Les décisions actuelles ne seraient pas idéales pour toutes les salles ? « C’est ça. Surtout pour les petites salles, poursuit la directrice de l’Agora de la danse. Pourquoi ne pas attendre à janvier, quand toutes les programmations reprennent, pour faire des changements ? » demandent Mmes Lagacé et Bernier chacune de son côté.

« Pourquoi faire tomber de nouvelles mesures pour les salles de spectacle un vendredi soir ? questionne ensuite Mme Bernier, diffuseur en danse contemporaine. On est en pleine série de représentations, les shows se jouent jusqu’au samedi, est-ce qu’on peut finir la semaine avec les mêmes consignes que celles avec lesquelles on a commencé, au moins ? Ça pourrait tomber un lundi, ça serait plus facile à appliquer pour tout le monde. »

 

Hits et show de stars

Lundi, c’était le spectacle très attendu des stars de la pop latine Ricky Martin et Enrique Iglesias au Centre Bell. Qui, lui, est ravi de la nouvelle situation. « Il y avait 14 885 sur une capacité de 15 000 spectateurs, c’était donc presque complet. Le public était aux anges de retrouver un peu de normalité et de vivre ce spectacle “en vrai’’», selon Christine Montreuil, des relations médias pour evenko.

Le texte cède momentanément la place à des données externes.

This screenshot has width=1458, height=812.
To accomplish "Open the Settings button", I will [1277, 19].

Quelles sont les causes qui forment un mur pour le public ? Le port du masque revient dans toutes les bouches. « C’est chirurgical, les analyses qu’il faut faire, avance Julie-Anne Richard. Plusieurs hits n’ont pas été programmés cet automne, les diffuseurs ont voulu les garder pour le retour à la normale. Certains en ont profité pour prendre plus de risques ; d’autant qu’ils savaient qu’ils pouvaient s’appuyaient sur une aide en billetterie. Mais ça fait que ça vend moins. »

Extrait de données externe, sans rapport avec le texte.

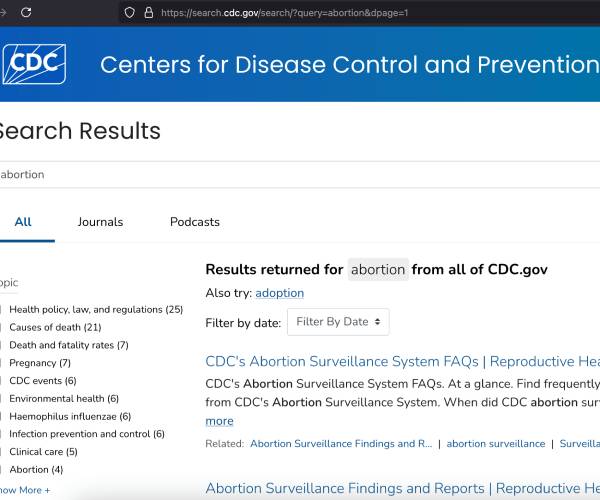Click the tracking protection shield icon
The width and height of the screenshot is (600, 500).
(x=130, y=12)
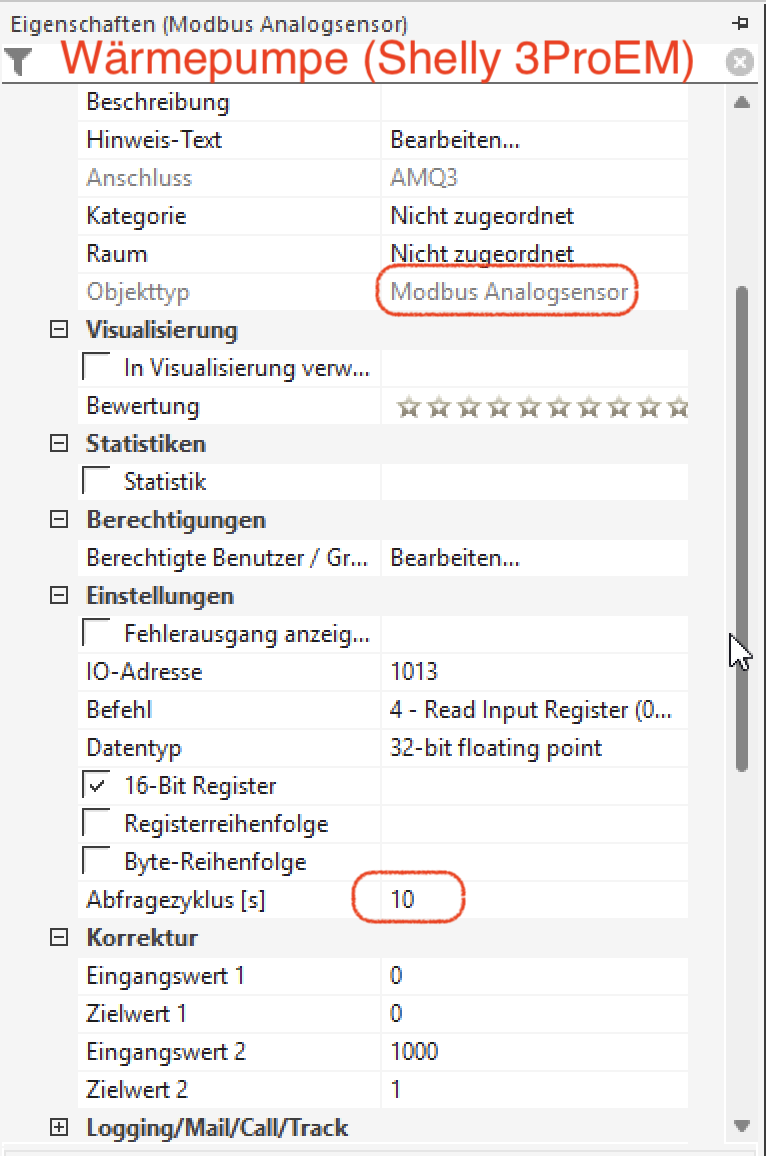The width and height of the screenshot is (766, 1156).
Task: Edit the Hinweis-Text via Bearbeiten
Action: tap(455, 140)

Ainsi, les mesures d’aide à la billetterie — et tous s’accordent pour dire qu’au Québec, elles ont été généreuses déjà — restent essentielles aux yeux des diffuseurs. Elles s’appliqueront jusqu’au 14 novembre inclusivement, selon le cabinet de la ministre de la Culture. « Les derniers détails des mesures à venir après le 14 novembre sont discutés présentement avec le CALQ et la SODEC, afin de prendre en considération la nouvelle réalité vécue dans les salles de spectacle. Les clientèles seront informées dès que les mesures seront confirmées », a répondu Marie-Josée Lestage, du cabinet de Nathalie Roy.